══ QUOTED TEXT ══

The following article was written in 2007 after Americans Zach Smith and Josh Wharton climbed a Fair Means variation to the Compressor route on Cerro Torre’s SE ridge. During that climb they attempted to remove one of Maestri’s bolts and although they did not even manage to take it out their intentions generate a heated debate. This article was originally published in Rock and Ice magazine in 2007.

For more thoughts on the Compressor route read the Ragni route text, the intro to Cerro Torre and the description of the Compressor route.

What’s in a summit?
By Rolando Garibotti

The controversy over the Compressor Route bolts has ignited a firestorm, scuffle included, and raises the question of why we climb in the first place. Like most things in life, the why relates to the how. It is important to realize that more than 95 percent of the southeast ridge could be climbed following the natural line, and protected with cams and nuts. To be sure, Patagonia’s notorious weather and conditions can still make the Compressor Route challenging, and it still requires some “real” climbing, but that misses the point. Cesare Maestri drilled the many long bolt ladders not to connect natural features but to avoid them, tackling blank rock that he could overcome at a 15-bolt-per-hour pace with his compressor and drill, altering Cerro Torre’s natural challenges in a way unseen on any other mountain of such magnificence. Most of the 400 bolts he placed are unnecessary by anybody’s standards, even those from back in 1970 when he placed them. Maestri acknowledged as much when, referring to the upper headwall, he wrote in a 1971 Mountain magazine article that, “We could have climbed many sections with normal pins, but we had left them at the bergschrund 3,000 feet lower, so we had no alternative but to drill.”

═══

STATED EXERCISE A:
Repeat the rows from the one containing "You are a GUI" through the one containing "Looking at the screenshot, I should coord(136,23).", both included, word for word.
The rows that follow have no connection to the text above.

══ DATA TO PROCESS ══

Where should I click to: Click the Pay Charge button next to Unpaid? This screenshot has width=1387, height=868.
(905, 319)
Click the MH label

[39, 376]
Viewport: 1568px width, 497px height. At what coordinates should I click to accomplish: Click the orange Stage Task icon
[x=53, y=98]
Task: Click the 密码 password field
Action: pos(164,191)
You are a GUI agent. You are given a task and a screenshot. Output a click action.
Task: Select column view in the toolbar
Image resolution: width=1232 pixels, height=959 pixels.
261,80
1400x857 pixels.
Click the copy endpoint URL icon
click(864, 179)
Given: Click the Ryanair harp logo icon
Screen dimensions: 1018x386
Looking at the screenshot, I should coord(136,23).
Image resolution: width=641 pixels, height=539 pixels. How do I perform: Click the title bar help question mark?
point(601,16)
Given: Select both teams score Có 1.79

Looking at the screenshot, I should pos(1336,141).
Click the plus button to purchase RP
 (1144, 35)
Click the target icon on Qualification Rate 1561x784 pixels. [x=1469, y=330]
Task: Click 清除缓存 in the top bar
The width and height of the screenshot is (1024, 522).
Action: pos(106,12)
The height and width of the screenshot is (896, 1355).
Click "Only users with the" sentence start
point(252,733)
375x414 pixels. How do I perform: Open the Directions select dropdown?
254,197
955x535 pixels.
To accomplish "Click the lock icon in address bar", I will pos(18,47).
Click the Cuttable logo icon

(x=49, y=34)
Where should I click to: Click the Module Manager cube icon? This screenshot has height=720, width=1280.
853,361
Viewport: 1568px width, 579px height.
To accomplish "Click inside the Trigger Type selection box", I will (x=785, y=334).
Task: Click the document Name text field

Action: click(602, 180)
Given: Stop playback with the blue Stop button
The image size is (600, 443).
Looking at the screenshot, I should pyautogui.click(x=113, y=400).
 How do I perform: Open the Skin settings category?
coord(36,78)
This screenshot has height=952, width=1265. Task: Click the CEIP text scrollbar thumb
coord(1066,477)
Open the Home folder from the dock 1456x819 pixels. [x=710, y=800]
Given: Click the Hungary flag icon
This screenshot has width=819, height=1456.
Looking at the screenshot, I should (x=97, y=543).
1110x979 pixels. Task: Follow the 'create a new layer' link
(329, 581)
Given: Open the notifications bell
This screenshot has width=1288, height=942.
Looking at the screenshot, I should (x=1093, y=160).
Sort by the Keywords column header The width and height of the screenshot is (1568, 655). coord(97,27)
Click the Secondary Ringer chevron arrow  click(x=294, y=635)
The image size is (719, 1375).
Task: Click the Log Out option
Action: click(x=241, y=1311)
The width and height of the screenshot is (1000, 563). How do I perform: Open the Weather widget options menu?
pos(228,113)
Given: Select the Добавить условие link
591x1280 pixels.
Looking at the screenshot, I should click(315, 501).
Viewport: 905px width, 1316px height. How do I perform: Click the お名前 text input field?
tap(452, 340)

═══

STATED EXERCISE B:
According to the Cerro Torre article, at what pace could Maestri overcome blank rock with his compressor and drill?

CORRECT RESPONSE A:
You are a GUI agent. You are given a task and a screenshot. Output a click action.
Task: Select column view in the toolbar
Image resolution: width=1232 pixels, height=959 pixels.
261,80
1400x857 pixels.
Click the copy endpoint URL icon
click(864, 179)
Given: Click the Ryanair harp logo icon
Screen dimensions: 1018x386
Looking at the screenshot, I should coord(136,23).

CORRECT RESPONSE B:
15 bolts per hour.